(WORKING DATA Opens)

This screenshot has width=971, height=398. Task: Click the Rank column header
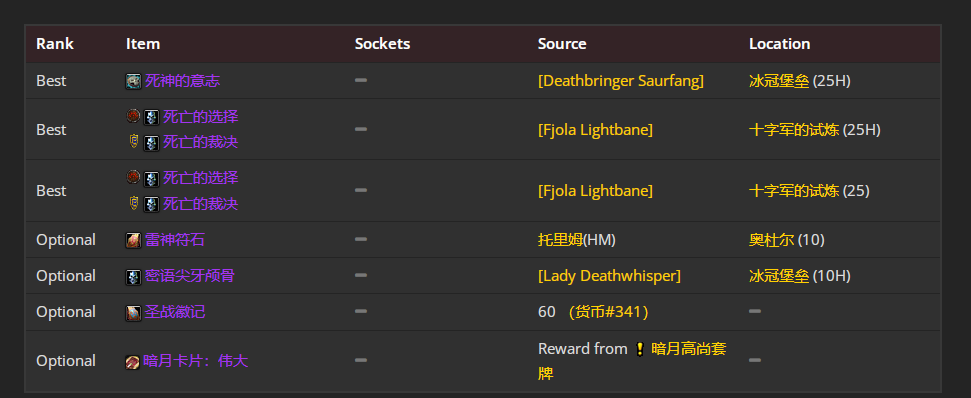(54, 44)
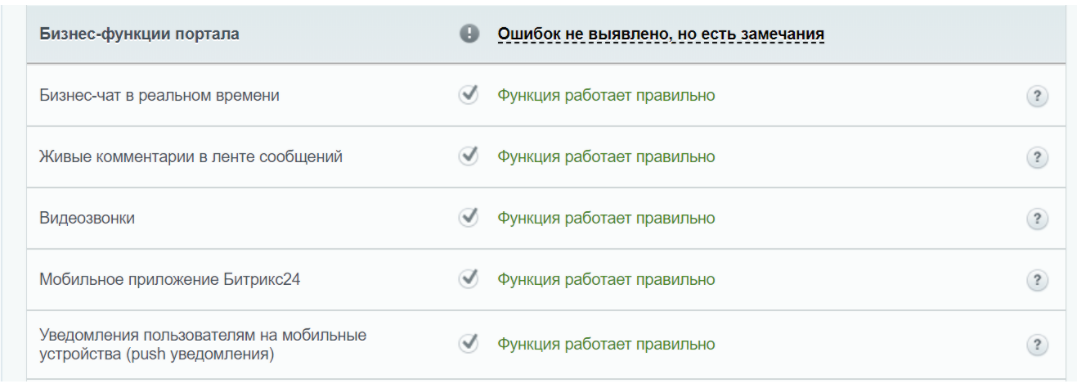1088x383 pixels.
Task: Open help icon for push уведомления row
Action: (x=1037, y=344)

(WORKING DATA Closes)

THE PROBLEM — Transcribe the listing exactly, skipping pictures.

SOLUTION TO THE EXERCISE —
This screenshot has width=971, height=398. Task: Click the Rank column header
(54, 44)
1088x383 pixels.
Task: Open help icon for push уведомления row
Action: (x=1037, y=344)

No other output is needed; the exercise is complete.